# WHAT TO DO
Look through the data below. Show each line where the string "pyautogui" occurs.

# DATA SUPPLIED
-*-
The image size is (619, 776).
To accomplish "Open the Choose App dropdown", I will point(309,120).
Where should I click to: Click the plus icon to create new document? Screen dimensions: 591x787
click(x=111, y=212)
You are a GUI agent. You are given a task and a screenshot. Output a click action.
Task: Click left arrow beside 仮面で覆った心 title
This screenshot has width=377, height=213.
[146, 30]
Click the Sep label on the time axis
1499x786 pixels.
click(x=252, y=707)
-*-
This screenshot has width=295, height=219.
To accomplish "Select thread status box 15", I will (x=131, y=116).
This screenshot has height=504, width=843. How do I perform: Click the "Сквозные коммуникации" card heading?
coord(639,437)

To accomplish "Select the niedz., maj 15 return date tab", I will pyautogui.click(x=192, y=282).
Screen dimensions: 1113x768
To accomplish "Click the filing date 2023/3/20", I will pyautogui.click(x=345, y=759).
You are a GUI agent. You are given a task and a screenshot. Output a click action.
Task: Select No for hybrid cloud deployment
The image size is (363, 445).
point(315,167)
-*-
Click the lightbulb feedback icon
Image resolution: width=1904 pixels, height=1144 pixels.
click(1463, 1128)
-*-
# SOLVED PROBLEM
To accomplish "Select the niedz., maj 15 return date tab", I will pyautogui.click(x=192, y=282).
To accomplish "Click the filing date 2023/3/20", I will pyautogui.click(x=345, y=759).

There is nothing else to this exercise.